## EXERCISE INSTRUCTIONS
Scan the material and copy out each line where the word "lông" occurs.

## DATA FOR THIS TASK
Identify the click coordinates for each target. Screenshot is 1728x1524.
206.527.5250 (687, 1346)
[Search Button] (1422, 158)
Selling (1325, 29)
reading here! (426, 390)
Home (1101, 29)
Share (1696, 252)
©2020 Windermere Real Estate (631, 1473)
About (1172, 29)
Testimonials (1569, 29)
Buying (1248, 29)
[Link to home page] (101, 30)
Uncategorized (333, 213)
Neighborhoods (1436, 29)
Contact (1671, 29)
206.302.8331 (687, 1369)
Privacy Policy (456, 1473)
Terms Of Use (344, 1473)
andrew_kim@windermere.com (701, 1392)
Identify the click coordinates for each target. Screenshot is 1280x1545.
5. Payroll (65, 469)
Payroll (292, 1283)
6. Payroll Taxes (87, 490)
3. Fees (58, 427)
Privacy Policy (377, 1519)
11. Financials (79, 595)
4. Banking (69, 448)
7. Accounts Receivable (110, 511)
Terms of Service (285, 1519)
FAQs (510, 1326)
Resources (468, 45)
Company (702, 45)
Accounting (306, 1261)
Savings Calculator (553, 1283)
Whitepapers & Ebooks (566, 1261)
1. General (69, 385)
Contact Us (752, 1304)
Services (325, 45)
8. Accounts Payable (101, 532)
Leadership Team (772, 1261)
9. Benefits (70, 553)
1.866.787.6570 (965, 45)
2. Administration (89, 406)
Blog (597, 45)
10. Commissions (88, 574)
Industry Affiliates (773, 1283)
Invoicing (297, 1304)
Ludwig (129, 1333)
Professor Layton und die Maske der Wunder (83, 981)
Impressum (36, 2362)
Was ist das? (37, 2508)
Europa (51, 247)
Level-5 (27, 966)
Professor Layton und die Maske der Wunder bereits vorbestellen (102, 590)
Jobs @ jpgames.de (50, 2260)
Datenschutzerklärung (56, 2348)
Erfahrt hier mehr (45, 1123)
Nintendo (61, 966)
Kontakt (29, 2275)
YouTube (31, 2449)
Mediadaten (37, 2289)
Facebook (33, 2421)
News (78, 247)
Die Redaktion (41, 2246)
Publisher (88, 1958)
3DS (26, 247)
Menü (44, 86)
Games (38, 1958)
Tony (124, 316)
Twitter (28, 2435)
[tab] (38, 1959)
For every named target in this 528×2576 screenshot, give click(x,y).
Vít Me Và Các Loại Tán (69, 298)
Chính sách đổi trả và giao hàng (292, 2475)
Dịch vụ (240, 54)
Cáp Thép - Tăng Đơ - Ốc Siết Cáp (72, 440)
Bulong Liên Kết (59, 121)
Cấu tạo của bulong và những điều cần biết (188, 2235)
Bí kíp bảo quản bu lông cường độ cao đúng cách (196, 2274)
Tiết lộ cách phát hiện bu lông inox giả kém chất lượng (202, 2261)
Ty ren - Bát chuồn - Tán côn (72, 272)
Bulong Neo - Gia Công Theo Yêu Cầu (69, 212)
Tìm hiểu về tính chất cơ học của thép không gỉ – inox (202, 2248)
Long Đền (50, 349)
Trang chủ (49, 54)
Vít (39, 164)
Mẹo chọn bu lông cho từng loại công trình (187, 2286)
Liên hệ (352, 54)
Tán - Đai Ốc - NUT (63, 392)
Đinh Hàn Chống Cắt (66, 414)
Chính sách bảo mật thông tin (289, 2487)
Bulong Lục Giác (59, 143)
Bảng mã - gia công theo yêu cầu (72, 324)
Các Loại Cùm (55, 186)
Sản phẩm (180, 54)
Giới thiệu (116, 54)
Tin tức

## ANSWER TO THE PROBLEM
Bí kíp bảo quản bu lông cường độ cao đúng cách (196, 2274)
Tiết lộ cách phát hiện bu lông inox giả kém chất lượng (202, 2261)
Mẹo chọn bu lông cho từng loại công trình (187, 2286)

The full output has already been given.